Stored data:
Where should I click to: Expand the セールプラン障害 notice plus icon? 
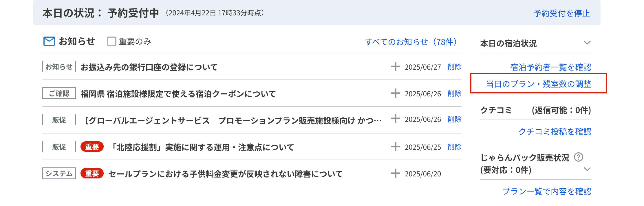tap(395, 174)
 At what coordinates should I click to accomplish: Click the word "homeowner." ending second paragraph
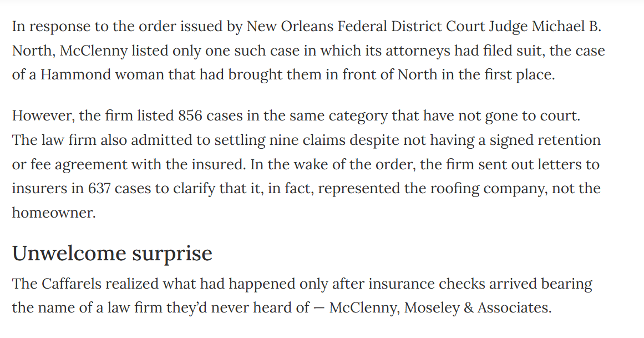pyautogui.click(x=54, y=213)
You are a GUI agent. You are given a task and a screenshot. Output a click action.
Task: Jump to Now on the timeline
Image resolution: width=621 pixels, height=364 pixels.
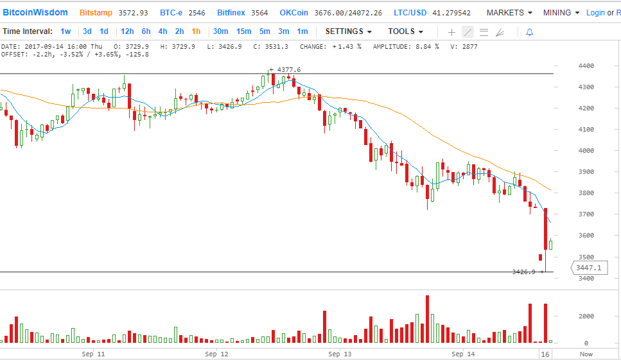[586, 354]
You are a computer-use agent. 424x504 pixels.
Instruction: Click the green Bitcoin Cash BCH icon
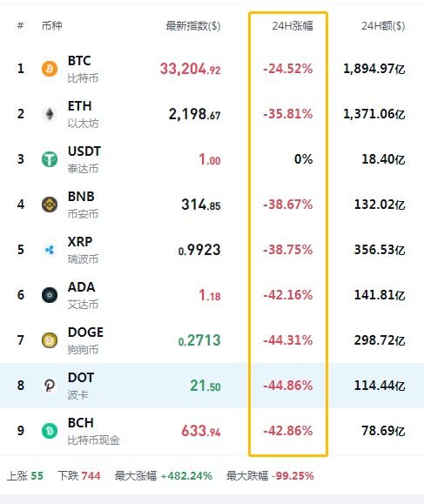50,431
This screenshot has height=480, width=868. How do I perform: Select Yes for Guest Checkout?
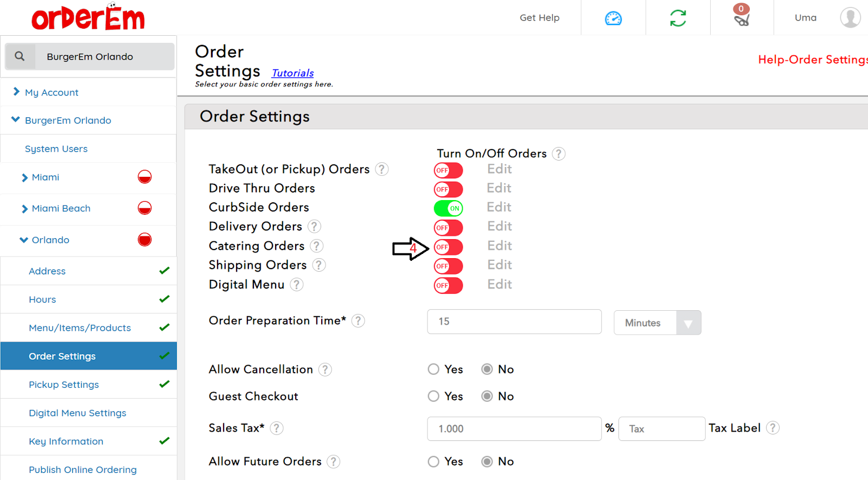pyautogui.click(x=433, y=396)
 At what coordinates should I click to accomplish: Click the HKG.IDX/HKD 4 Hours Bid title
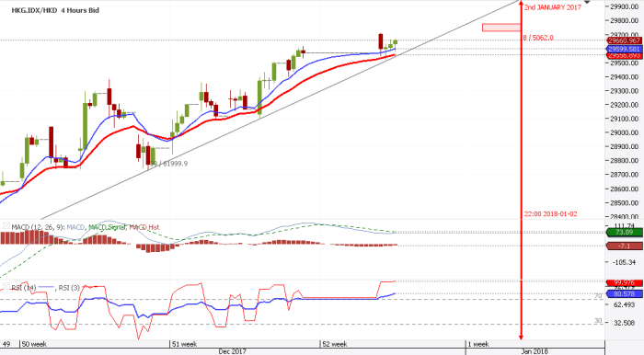point(55,10)
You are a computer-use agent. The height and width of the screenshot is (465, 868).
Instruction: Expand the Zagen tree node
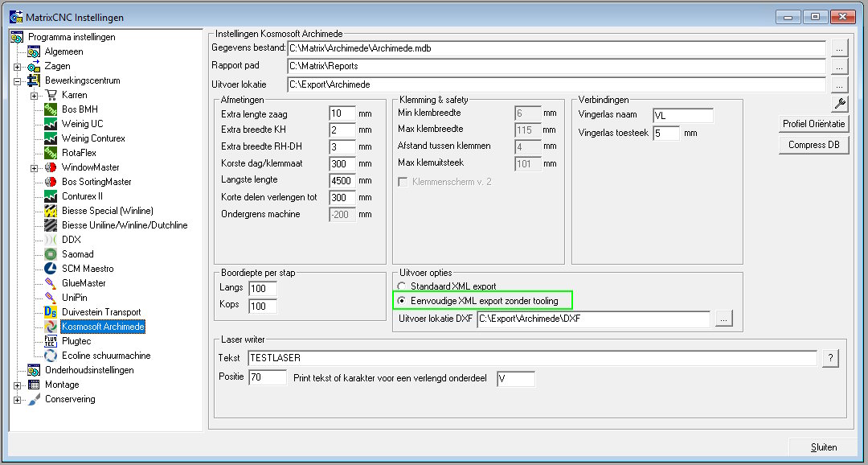click(x=17, y=67)
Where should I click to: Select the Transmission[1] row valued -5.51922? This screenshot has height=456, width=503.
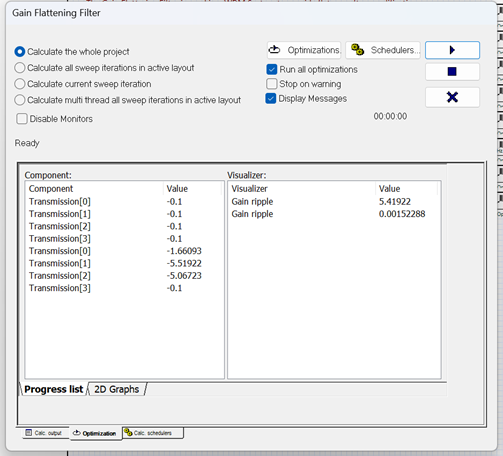pyautogui.click(x=124, y=263)
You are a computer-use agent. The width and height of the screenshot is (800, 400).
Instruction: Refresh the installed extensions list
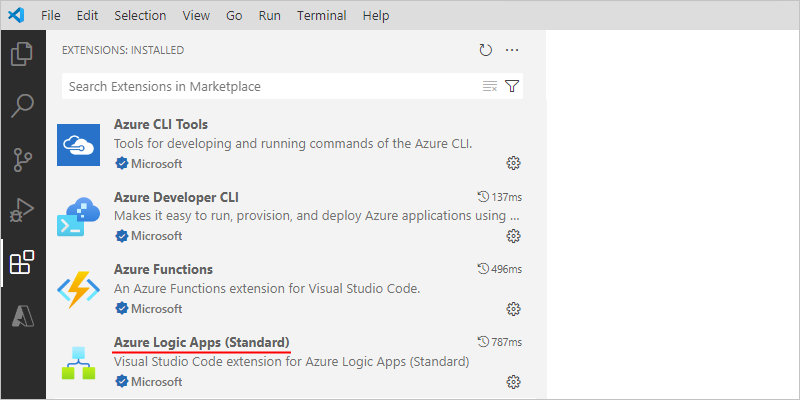486,50
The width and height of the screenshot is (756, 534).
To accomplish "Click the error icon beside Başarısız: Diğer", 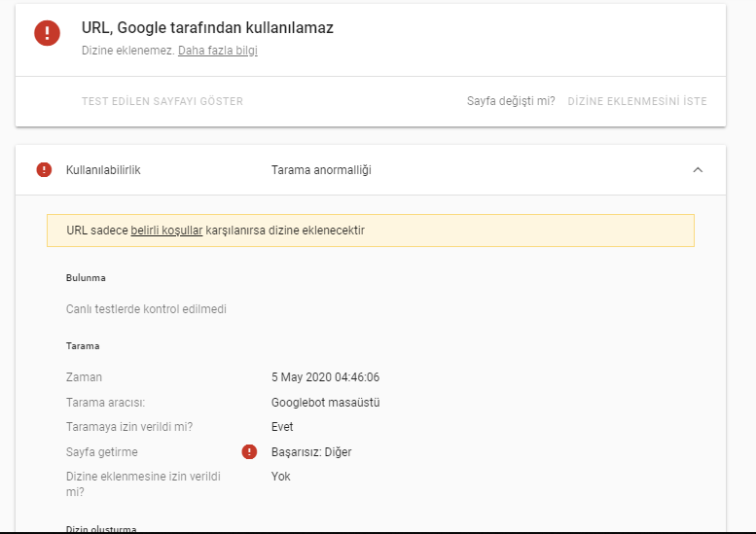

** What is expected **
Look through the entries. Copy out each line with "computer" in it.

** Response area **
You are a computer-use agent. 424x504 pixels.
You are a computer-use agent. The height and width of the screenshot is (465, 868).
You are a computer-use agent. The width and height of the screenshot is (800, 400).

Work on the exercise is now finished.